EXERCISE REQUIREMENTS:
Your reply should be a single number, the count of lines in the records that contain "computer".

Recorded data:
※ ※ ※

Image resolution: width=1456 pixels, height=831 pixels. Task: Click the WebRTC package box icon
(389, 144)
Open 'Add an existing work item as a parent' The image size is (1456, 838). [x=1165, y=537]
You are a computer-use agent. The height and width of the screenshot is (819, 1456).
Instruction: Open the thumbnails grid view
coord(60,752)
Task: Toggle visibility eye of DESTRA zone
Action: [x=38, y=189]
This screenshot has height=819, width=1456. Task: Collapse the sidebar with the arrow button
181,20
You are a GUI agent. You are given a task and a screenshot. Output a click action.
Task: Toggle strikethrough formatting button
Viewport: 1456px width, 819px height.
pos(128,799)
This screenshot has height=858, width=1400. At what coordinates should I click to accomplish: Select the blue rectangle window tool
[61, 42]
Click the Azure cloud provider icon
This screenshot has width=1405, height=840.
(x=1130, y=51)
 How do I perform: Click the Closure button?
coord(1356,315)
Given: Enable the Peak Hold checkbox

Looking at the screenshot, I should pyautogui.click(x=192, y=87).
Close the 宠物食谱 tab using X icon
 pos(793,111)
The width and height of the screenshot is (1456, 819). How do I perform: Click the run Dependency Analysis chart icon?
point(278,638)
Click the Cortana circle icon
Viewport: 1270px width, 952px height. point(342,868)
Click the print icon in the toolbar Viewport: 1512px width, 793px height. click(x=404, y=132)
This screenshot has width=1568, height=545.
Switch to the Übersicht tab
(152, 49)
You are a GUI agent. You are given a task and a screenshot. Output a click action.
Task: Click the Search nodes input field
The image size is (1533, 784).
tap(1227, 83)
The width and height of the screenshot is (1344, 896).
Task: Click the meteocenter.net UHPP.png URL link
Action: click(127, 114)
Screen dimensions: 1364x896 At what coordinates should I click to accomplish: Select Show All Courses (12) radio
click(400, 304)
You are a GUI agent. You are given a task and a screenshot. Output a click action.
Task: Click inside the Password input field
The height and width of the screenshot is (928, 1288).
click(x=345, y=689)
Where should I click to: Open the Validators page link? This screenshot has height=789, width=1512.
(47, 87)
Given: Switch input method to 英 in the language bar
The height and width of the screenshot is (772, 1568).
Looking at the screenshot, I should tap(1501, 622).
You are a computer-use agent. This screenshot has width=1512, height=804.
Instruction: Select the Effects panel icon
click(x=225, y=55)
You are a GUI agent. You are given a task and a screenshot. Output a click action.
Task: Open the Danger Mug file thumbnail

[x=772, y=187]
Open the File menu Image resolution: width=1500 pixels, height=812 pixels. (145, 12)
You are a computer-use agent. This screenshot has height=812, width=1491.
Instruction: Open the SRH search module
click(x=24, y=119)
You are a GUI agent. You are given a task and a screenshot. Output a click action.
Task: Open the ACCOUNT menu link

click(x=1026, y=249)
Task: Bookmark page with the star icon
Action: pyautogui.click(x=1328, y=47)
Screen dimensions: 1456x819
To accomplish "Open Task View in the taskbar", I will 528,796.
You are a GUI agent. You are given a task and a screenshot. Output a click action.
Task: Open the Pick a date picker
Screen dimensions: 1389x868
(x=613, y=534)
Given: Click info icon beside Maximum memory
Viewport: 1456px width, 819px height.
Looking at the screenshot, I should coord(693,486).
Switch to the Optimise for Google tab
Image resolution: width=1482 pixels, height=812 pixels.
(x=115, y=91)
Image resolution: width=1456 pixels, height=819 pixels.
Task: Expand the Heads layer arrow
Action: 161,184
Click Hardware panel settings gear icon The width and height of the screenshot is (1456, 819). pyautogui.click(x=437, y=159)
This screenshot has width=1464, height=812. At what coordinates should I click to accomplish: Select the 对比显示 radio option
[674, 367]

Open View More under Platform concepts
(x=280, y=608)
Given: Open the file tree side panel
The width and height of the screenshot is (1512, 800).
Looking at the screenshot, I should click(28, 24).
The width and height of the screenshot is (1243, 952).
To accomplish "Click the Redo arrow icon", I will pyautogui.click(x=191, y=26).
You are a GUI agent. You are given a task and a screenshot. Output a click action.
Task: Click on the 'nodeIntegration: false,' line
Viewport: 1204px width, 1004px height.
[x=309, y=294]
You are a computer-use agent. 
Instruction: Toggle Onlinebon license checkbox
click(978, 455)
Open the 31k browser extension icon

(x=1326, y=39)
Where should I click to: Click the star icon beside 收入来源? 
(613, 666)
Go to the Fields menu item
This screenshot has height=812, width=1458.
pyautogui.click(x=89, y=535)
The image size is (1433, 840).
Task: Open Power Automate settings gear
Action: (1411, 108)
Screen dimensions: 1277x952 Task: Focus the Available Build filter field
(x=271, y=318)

※ ※ ※

SOLUTION:
4